* **Exercise brief**: This exercise calls for printing every record exactly once more.

* **Material for this task**:
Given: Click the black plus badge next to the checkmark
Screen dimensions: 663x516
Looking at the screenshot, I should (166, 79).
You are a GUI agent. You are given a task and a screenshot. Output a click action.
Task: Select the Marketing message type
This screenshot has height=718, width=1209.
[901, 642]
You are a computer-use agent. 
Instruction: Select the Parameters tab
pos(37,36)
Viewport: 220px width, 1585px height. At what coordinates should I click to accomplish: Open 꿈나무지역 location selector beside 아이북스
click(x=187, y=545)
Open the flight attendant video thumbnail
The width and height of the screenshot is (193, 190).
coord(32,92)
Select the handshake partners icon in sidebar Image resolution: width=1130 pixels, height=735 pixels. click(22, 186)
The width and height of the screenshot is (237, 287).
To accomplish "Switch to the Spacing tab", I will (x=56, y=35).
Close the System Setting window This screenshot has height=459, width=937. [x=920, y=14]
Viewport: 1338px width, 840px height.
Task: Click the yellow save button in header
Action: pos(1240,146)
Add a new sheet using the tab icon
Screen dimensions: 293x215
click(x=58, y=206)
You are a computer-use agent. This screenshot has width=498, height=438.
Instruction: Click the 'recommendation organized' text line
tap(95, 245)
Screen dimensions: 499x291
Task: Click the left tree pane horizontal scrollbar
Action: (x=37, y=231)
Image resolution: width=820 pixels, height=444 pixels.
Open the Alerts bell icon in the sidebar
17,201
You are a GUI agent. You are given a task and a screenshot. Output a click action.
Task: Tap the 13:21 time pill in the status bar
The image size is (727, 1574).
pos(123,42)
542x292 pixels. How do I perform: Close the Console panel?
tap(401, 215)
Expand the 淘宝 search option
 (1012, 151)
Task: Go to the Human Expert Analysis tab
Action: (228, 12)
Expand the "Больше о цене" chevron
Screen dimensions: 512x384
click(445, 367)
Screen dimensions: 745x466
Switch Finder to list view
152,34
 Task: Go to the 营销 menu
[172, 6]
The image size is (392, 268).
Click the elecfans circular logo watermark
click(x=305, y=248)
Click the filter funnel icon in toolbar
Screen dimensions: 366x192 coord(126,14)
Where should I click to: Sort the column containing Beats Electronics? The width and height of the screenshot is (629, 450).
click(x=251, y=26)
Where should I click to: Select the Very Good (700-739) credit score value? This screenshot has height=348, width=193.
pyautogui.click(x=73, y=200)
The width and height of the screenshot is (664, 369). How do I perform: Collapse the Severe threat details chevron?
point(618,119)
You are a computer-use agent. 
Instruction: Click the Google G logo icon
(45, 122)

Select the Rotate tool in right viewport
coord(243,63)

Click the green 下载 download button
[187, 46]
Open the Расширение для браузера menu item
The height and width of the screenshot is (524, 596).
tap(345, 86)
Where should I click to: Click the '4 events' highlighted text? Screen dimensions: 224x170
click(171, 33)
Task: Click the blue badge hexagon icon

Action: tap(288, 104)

* **Answer section**:
Given: Click the black plus badge next to the checkmark
Screen dimensions: 663x516
Looking at the screenshot, I should (166, 79).
You are a GUI agent. You are given a task and a screenshot. Output a click action.
Task: Select the Marketing message type
This screenshot has height=718, width=1209.
[901, 642]
You are a computer-use agent. 
Instruction: Select the Parameters tab
pos(37,36)
Viewport: 220px width, 1585px height. At what coordinates should I click to accomplish: Open 꿈나무지역 location selector beside 아이북스
click(x=187, y=545)
Open the flight attendant video thumbnail
The width and height of the screenshot is (193, 190).
coord(32,92)
Select the handshake partners icon in sidebar Image resolution: width=1130 pixels, height=735 pixels. click(22, 186)
The width and height of the screenshot is (237, 287).
To accomplish "Switch to the Spacing tab", I will (x=56, y=35).
Close the System Setting window This screenshot has height=459, width=937. [x=920, y=14]
Viewport: 1338px width, 840px height.
Task: Click the yellow save button in header
Action: pos(1240,146)
Add a new sheet using the tab icon
Screen dimensions: 293x215
click(x=58, y=206)
You are a computer-use agent. This screenshot has width=498, height=438.
Instruction: Click the 'recommendation organized' text line
tap(95, 245)
Screen dimensions: 499x291
Task: Click the left tree pane horizontal scrollbar
Action: (x=37, y=231)
Image resolution: width=820 pixels, height=444 pixels.
Open the Alerts bell icon in the sidebar
17,201
You are a GUI agent. You are given a task and a screenshot. Output a click action.
Task: Tap the 13:21 time pill in the status bar
The image size is (727, 1574).
pos(123,42)
542x292 pixels. How do I perform: Close the Console panel?
tap(401, 215)
Expand the 淘宝 search option
 (1012, 151)
Task: Go to the Human Expert Analysis tab
Action: (228, 12)
Expand the "Больше о цене" chevron
Screen dimensions: 512x384
click(445, 367)
Screen dimensions: 745x466
Switch Finder to list view
152,34
 Task: Go to the 营销 menu
[172, 6]
The image size is (392, 268).
Click the elecfans circular logo watermark
click(x=305, y=248)
Click the filter funnel icon in toolbar
Screen dimensions: 366x192 coord(126,14)
Where should I click to: Sort the column containing Beats Electronics? The width and height of the screenshot is (629, 450).
click(x=251, y=26)
Where should I click to: Select the Very Good (700-739) credit score value? This screenshot has height=348, width=193.
pyautogui.click(x=73, y=200)
The width and height of the screenshot is (664, 369). How do I perform: Collapse the Severe threat details chevron?
point(618,119)
You are a computer-use agent. 
Instruction: Click the Google G logo icon
(45, 122)

Select the Rotate tool in right viewport
coord(243,63)

Click the green 下载 download button
[187, 46]
Open the Расширение для браузера menu item
The height and width of the screenshot is (524, 596).
tap(345, 86)
Where should I click to: Click the '4 events' highlighted text? Screen dimensions: 224x170
click(171, 33)
Task: Click the blue badge hexagon icon

Action: tap(288, 104)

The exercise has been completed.